Automated data extraction using GPT-4

We have recently added a connection between EPPI Reviewer and the OpenAI large language model (LLM) GPT-4. There are many possibilities for using LLMs in systematic reviews, and we need to evaluate them carefully before using them widely. For this reason, the use of this feature should be for evaluation purposes only. We do not currently support its use in real reviews.

The feature is only available in reviews where it has been enabled by EPPI Reviewer support staff.

To use the model in such reviews, follow the following steps.

1. Create a code set

Create a code set using the standard tools and add the codes you want to extract information about (e.g. population and intervention characteristics). The text in the 'description' box is the prompt for the language model, and must follow a pre-specified format:

label: data type // prompt

The label should be a short, informative word or two which describes the data to be extracted or identified. The data type can be one of three types: number, boolean or string. If you specify a number, then the model will attempt to extract numeric information into the 'info' box. If you select the boolean datatype, then the model will look to see whether a given characteristic is present and the box will be 'ticked' or not ticked, depending on whether or not it is found. The text after the // is the prompt. This should request the model to find the specified information.

For example:

population_description: string // extract a detailed summary of the population charactistics

This will cause the model to summarise the population characteristics into the 'info' box.

population_number: number // the total number of participants in the study

This will cause the model to insert a number into the info box - the number of people in the study.

physical_activity: boolean // did the intervention contain a physical activity component?

This will cause the model to look for physical activity in the text describing the intervention. If it is found, then the box will be ticked. (And not ticked, if it wasn't found.)

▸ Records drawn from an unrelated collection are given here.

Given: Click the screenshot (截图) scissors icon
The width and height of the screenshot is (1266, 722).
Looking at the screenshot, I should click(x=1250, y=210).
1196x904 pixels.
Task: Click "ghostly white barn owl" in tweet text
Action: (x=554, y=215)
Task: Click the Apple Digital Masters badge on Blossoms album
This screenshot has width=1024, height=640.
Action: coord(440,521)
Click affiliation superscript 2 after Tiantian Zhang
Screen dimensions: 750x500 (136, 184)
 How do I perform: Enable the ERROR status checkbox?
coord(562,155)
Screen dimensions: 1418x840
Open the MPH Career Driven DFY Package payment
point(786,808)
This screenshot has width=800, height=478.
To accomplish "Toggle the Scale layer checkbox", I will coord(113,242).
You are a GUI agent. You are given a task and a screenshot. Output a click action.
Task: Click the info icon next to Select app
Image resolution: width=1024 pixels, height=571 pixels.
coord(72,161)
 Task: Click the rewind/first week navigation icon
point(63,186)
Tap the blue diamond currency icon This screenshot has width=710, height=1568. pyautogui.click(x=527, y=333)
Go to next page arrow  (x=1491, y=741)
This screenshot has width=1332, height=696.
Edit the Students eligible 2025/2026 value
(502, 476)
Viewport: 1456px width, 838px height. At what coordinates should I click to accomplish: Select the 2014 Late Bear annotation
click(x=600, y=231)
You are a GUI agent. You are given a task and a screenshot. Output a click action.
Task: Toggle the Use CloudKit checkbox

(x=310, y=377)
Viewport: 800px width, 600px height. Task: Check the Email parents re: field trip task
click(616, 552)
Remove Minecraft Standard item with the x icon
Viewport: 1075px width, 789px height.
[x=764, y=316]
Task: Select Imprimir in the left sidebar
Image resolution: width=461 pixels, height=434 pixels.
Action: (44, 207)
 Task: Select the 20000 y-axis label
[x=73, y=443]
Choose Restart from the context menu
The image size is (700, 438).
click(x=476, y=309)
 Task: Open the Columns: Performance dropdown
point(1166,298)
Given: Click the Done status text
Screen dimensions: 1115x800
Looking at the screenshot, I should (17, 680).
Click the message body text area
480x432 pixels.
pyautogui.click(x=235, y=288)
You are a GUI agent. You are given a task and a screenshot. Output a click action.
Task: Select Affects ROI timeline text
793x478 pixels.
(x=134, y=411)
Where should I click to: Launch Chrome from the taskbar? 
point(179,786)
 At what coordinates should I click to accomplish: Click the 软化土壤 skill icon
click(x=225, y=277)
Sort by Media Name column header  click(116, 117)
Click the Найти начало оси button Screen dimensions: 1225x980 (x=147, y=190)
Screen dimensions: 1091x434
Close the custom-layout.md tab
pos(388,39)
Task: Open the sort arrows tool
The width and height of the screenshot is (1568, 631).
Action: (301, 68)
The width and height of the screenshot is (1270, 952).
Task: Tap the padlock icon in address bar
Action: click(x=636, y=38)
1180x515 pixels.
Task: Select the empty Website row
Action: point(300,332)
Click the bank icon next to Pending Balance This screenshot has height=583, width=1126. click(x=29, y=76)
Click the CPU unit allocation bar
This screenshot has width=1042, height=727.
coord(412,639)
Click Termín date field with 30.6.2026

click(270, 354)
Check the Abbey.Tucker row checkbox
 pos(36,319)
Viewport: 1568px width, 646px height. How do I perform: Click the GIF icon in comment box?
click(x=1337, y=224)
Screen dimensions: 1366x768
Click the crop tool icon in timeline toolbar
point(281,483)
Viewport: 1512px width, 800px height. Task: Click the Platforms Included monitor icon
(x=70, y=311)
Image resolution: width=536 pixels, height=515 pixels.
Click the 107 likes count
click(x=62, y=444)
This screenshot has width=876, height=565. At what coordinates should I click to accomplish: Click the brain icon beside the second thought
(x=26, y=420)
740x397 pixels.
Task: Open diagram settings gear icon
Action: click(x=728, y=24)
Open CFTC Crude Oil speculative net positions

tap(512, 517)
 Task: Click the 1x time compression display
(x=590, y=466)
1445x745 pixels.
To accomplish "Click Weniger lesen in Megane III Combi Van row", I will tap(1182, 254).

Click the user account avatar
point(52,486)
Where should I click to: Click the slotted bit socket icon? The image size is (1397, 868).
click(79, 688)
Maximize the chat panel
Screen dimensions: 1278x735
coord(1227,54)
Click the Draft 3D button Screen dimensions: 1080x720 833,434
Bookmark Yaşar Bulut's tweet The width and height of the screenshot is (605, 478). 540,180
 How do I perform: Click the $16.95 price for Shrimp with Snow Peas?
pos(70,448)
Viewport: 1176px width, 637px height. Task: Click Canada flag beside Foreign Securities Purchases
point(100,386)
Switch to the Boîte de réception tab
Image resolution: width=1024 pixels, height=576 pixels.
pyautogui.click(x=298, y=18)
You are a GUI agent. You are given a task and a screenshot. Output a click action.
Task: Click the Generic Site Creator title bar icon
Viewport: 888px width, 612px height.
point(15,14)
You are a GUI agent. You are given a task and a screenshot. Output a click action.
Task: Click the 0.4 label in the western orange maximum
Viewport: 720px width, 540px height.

2. Ensure that the correct text is present in the abstract field

Currently, the model works using the text in the abstract field. This can be quite long: up to 3,500 words. You can either simply use abstracts, or copy and paste relevant sections of papers into the abstract field. Be sure that it has saved before running the model.

3. Run the model

Once you have a data extraction / keywording tool prepared using the structure above, and you have the right text in the abstract field, it's time to run the model. Ensure that you have selected the title of your codeset on the left of the screen, and the 'auto-coding with GPT-4' button should appear. Click the button, and wait a few seconds - and the results should appear in your codeset.

4. Evaluate results

As mentioned above, this feature is currently for evaluation only, so please do evaluate your results.